Energia e normative ambientali

La congestione sulle principali direttrici logistiche italiane, come A4, Brennero e i nodi di Milano e Bologna, genera costi stimati in miliardi di euro l’anno, influenzando produttività e competitività. L’utilizzo di carburanti HVO (Hydrotreated Vegetable Oil) può ridurre le emissioni di CO2 fino al 90% sull’intero ciclo di vita, mentre l’impiego di mezzi per trasporti eccezionali riduce l’intensità emissiva per unità di carico.

Il quadro normativo europeo prevede una riduzione delle emissioni dei veicoli pesanti del 15% entro il 2025 e del 45% entro il 2030, con limiti più stringenti su NOx e particolato. Il rinnovo della flotta è fondamentale: con un’età media dei mezzi italiani vicina ai 15 anni, ridurre l’età media sotto i cinque anni consente risparmi di consumo per chilometro dell’8–12% rispetto a mezzi più datati.

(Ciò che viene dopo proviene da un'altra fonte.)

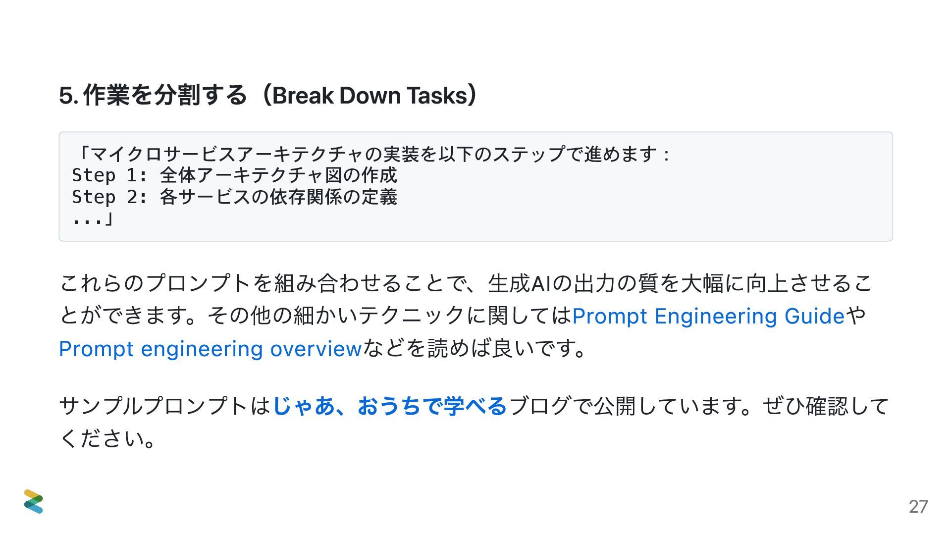Open the Prompt Engineering Guide link

[x=708, y=316]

Intermodalità e trasporto ferroviario

In Italia la quota ferroviaria nel trasporto merci si attesta tra il 12,4% e il 12,6%, contro una media europea del 17%. Studi comparativi dimostrano che il trasporto ferroviario può ridurre le emissioni tra il 65% e l’80% rispetto al tutto-strada sulle tratte medio-lunghe. TP – Trasporti Pesanti, che nel 2025 ha movimentato circa 2.000 treni, segnala che l’integrazione modale consente riduzioni emissive del 40–50% sulle lunghe percorrenze rispetto a soluzioni esclusivamente stradali.

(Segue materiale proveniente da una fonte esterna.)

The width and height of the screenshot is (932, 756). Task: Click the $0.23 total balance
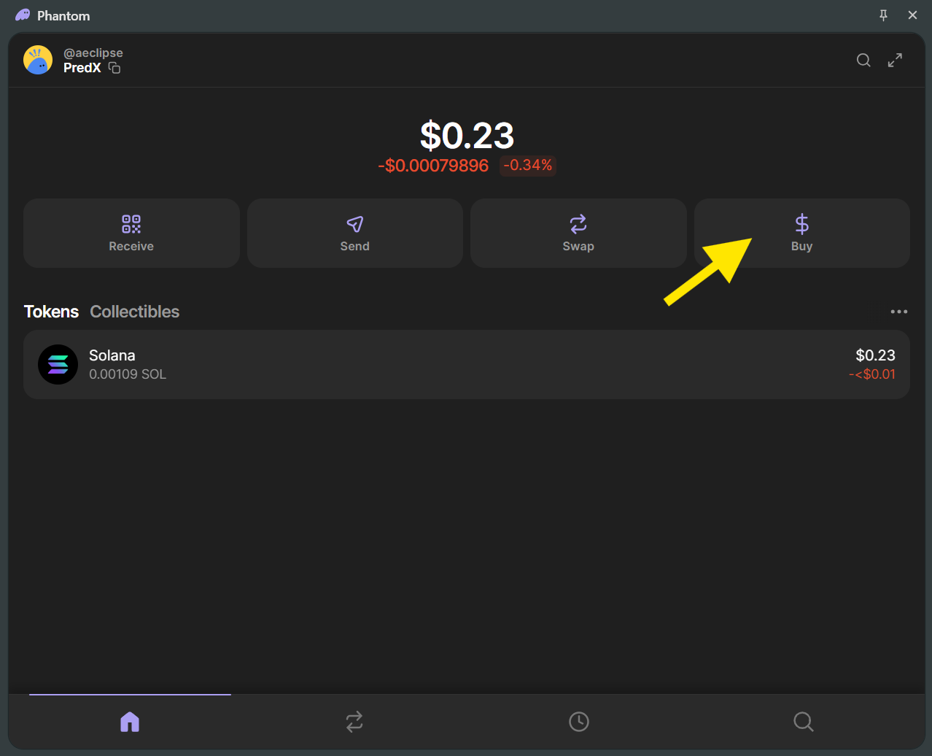pos(467,136)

Efficienza operativa e sostenibilità

Secondo Ulisse Albertazzi, direttore generale di TP – Trasporti Pesanti, i limiti del trasporto merci non riguardano solo la sostenibilità, ma anche i costi sociali: in Italia i costi legati a traffico e inquinamento ammontano a 34 miliardi di euro l’anno, mentre nell’UE i costi esterni dei trasporti sono stimati in 1.000 miliardi annui, pari al 7% del PIL europeo. Intervenire su digitalizzazione, flotta, energia e intermodalità consente di migliorare misurabilità e performance operative. Per questo l’azienda ha costituito un team dedicato alla sostenibilità, con l’obiettivo di integrare indicatori ambientali ed efficienza operativa in una strategia progressiva.